# Anybody in Vegas around Oct 25-30?



## Zwiefel (Oct 2, 2015)

I'm going to be in Vegas for a work conference 10/25-29...wondering if any other Knerds will be in the area and want to meet-up?


----------



## knyfeknerd (Oct 2, 2015)

Karring, Chuckles, Salty and I should come see you.


----------



## Zwiefel (Oct 2, 2015)

knyfeknerd said:


> Karring, Chuckles, Salty and I should come see you.



GD right you should.....


----------



## Chuckles (Oct 3, 2015)

I can't even imagine how that would go. 

Chicken and Waffles at Bouchon for breakfast. Hmmmm.


----------



## heldentenor (Oct 3, 2015)

Speaking of chicken (and sorry for the OT post), you been to 4 Bells yet Chuckles? Not bad for Yankee fried chicken.


----------



## Chuckles (Oct 3, 2015)

Haven't been to 4 bells yet. Heard mixed reviews but nothing about the chicken.
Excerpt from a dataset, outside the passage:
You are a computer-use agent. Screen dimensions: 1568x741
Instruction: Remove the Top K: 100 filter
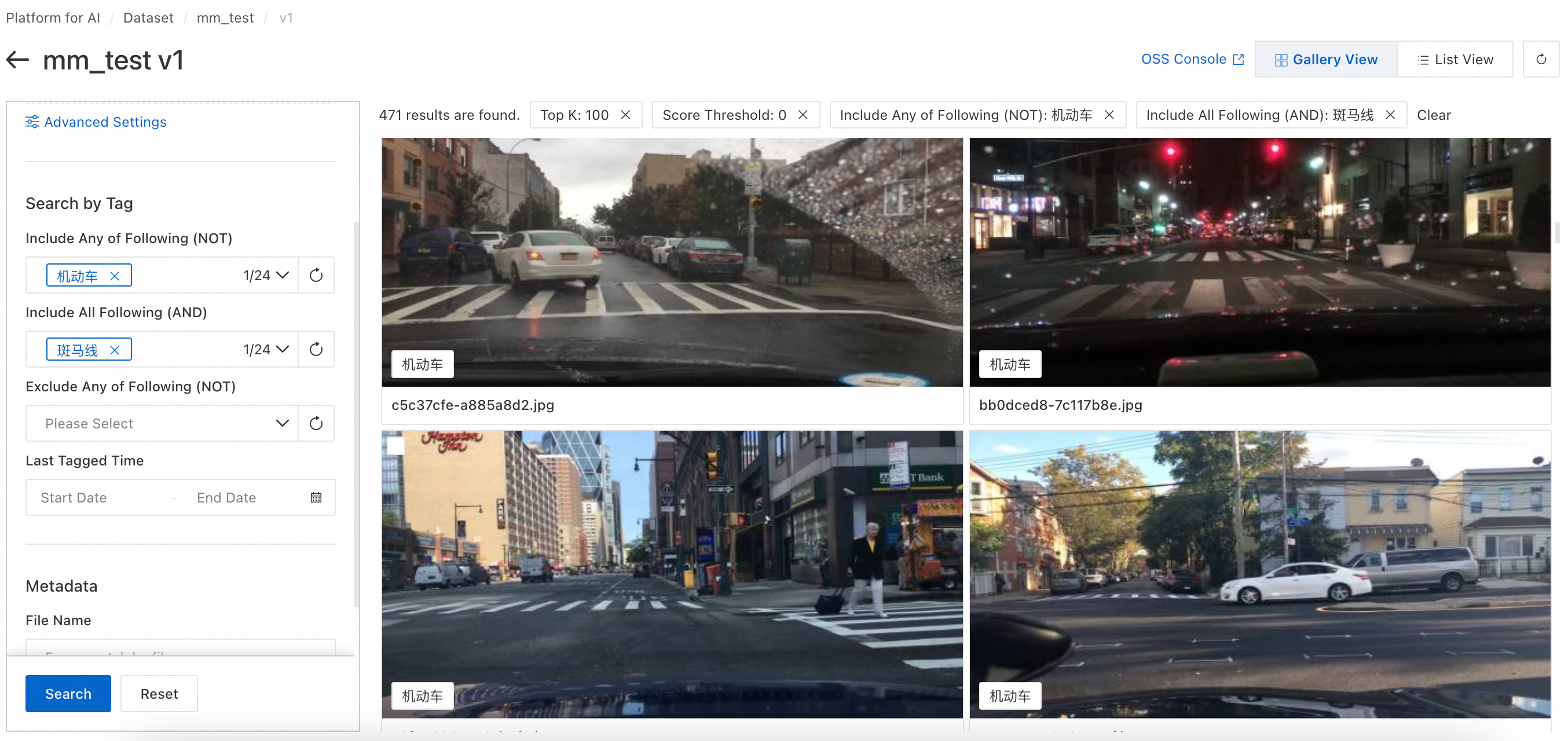pos(625,115)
Had the fried chicken at Revival recently and it was very good.


----------



## panda (Oct 5, 2015)

one of my cooks worked at bouchon. count me in! you can find me at the roulette tables.


jk, too broke, but i can dream...


----------



## Zwiefel (Oct 6, 2015)

panda said:


> one of my cooks worked at bouchon. count me in! you can find me at the roulette tables.
> 
> 
> jk, too broke, but i can dream...



awww man...for 3 sentences, I was stoked!


----------